Revise the items below so that every "Screen dimensions" becomes "Display size", keeping all other text unchanged.

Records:
.....
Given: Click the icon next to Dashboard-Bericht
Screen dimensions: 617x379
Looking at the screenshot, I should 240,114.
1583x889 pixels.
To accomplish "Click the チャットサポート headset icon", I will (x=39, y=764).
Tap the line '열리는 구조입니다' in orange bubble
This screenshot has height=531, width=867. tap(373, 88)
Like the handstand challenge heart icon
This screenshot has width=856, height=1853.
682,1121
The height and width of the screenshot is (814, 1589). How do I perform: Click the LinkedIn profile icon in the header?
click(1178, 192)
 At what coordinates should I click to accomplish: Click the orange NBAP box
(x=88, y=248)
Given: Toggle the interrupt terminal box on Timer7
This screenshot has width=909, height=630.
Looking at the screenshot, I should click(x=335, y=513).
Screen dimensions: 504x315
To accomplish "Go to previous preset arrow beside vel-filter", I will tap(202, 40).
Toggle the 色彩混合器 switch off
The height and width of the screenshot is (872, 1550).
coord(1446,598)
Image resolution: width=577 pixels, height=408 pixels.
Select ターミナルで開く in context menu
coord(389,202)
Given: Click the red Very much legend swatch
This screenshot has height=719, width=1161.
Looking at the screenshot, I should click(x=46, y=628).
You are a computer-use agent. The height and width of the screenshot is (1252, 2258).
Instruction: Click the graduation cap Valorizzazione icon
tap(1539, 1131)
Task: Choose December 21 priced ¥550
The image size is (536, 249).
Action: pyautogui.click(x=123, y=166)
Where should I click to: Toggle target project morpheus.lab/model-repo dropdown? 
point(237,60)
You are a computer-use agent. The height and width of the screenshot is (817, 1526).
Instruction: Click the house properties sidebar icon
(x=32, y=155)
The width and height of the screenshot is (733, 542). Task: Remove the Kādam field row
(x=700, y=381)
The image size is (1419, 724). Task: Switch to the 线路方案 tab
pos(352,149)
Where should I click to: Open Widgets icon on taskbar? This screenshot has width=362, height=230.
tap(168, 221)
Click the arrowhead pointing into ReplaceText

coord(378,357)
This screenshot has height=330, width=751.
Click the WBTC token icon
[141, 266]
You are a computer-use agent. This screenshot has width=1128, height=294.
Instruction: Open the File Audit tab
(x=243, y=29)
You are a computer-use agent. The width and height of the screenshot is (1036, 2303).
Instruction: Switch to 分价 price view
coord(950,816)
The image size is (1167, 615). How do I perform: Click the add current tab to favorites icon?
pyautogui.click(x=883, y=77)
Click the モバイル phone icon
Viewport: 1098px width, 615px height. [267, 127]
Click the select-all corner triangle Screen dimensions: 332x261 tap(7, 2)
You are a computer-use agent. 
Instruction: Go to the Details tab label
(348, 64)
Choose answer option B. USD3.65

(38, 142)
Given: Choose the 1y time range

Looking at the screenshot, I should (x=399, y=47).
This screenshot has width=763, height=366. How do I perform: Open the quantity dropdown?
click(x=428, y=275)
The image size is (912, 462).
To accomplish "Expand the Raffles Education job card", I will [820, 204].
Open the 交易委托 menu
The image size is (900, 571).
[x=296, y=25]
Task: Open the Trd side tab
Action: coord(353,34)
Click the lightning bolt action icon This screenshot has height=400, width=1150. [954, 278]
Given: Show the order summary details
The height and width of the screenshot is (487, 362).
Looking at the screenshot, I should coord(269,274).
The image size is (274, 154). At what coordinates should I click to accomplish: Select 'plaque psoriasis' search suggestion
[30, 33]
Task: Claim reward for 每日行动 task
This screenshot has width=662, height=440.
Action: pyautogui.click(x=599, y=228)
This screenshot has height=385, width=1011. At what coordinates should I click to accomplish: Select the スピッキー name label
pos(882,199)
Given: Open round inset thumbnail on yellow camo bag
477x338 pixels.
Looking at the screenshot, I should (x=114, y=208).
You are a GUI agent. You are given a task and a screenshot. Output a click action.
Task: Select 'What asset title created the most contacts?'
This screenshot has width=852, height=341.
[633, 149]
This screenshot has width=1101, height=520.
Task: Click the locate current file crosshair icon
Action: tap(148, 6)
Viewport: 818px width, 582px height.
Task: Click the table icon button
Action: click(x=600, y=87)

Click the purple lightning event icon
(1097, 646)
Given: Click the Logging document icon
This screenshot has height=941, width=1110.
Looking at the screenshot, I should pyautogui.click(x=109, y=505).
.....
» TASK RESPONSE
Given: Click the icon next to Dashboard-Bericht
Display size: 617x379
Looking at the screenshot, I should 240,114.
1583x889 pixels.
To accomplish "Click the チャットサポート headset icon", I will (x=39, y=764).
Tap the line '열리는 구조입니다' in orange bubble
This screenshot has height=531, width=867. tap(373, 88)
Like the handstand challenge heart icon
This screenshot has width=856, height=1853.
682,1121
The height and width of the screenshot is (814, 1589). How do I perform: Click the LinkedIn profile icon in the header?
click(1178, 192)
 At what coordinates should I click to accomplish: Click the orange NBAP box
(x=88, y=248)
Given: Toggle the interrupt terminal box on Timer7
This screenshot has width=909, height=630.
Looking at the screenshot, I should click(x=335, y=513).
Display size: 504x315
To accomplish "Go to previous preset arrow beside vel-filter", I will tap(202, 40).
Toggle the 色彩混合器 switch off
The height and width of the screenshot is (872, 1550).
coord(1446,598)
Image resolution: width=577 pixels, height=408 pixels.
Select ターミナルで開く in context menu
coord(389,202)
Given: Click the red Very much legend swatch
This screenshot has height=719, width=1161.
Looking at the screenshot, I should click(x=46, y=628).
You are a computer-use agent. The height and width of the screenshot is (1252, 2258).
Instruction: Click the graduation cap Valorizzazione icon
tap(1539, 1131)
Task: Choose December 21 priced ¥550
The image size is (536, 249).
Action: pyautogui.click(x=123, y=166)
Where should I click to: Toggle target project morpheus.lab/model-repo dropdown? 
point(237,60)
You are a computer-use agent. The height and width of the screenshot is (817, 1526).
Instruction: Click the house properties sidebar icon
(x=32, y=155)
The width and height of the screenshot is (733, 542). Task: Remove the Kādam field row
(x=700, y=381)
The image size is (1419, 724). Task: Switch to the 线路方案 tab
pos(352,149)
Where should I click to: Open Widgets icon on taskbar? This screenshot has width=362, height=230.
tap(168, 221)
Click the arrowhead pointing into ReplaceText

coord(378,357)
This screenshot has height=330, width=751.
Click the WBTC token icon
[141, 266]
You are a computer-use agent. This screenshot has width=1128, height=294.
Instruction: Open the File Audit tab
(x=243, y=29)
You are a computer-use agent. The width and height of the screenshot is (1036, 2303).
Instruction: Switch to 分价 price view
coord(950,816)
The image size is (1167, 615). How do I perform: Click the add current tab to favorites icon?
pyautogui.click(x=883, y=77)
Click the モバイル phone icon
Viewport: 1098px width, 615px height. [267, 127]
Click the select-all corner triangle Display size: 332x261 tap(7, 2)
You are a computer-use agent. 
Instruction: Go to the Details tab label
(348, 64)
Choose answer option B. USD3.65

(38, 142)
Given: Choose the 1y time range

Looking at the screenshot, I should (x=399, y=47).
This screenshot has width=763, height=366. How do I perform: Open the quantity dropdown?
click(x=428, y=275)
The image size is (912, 462).
To accomplish "Expand the Raffles Education job card", I will [820, 204].
Open the 交易委托 menu
The image size is (900, 571).
[x=296, y=25]
Task: Open the Trd side tab
Action: coord(353,34)
Click the lightning bolt action icon This screenshot has height=400, width=1150. [954, 278]
Given: Show the order summary details
The height and width of the screenshot is (487, 362).
Looking at the screenshot, I should coord(269,274).
The image size is (274, 154). At what coordinates should I click to accomplish: Select 'plaque psoriasis' search suggestion
[30, 33]
Task: Claim reward for 每日行动 task
This screenshot has width=662, height=440.
Action: pyautogui.click(x=599, y=228)
This screenshot has height=385, width=1011. At what coordinates should I click to accomplish: Select the スピッキー name label
pos(882,199)
Given: Open round inset thumbnail on yellow camo bag
477x338 pixels.
Looking at the screenshot, I should (x=114, y=208).
You are a GUI agent. You are given a task and a screenshot. Output a click action.
Task: Select 'What asset title created the most contacts?'
This screenshot has width=852, height=341.
[633, 149]
This screenshot has width=1101, height=520.
Task: Click the locate current file crosshair icon
Action: tap(148, 6)
Viewport: 818px width, 582px height.
Task: Click the table icon button
Action: click(x=600, y=87)

Click the purple lightning event icon
(1097, 646)
Given: Click the Logging document icon
This screenshot has height=941, width=1110.
Looking at the screenshot, I should pyautogui.click(x=109, y=505).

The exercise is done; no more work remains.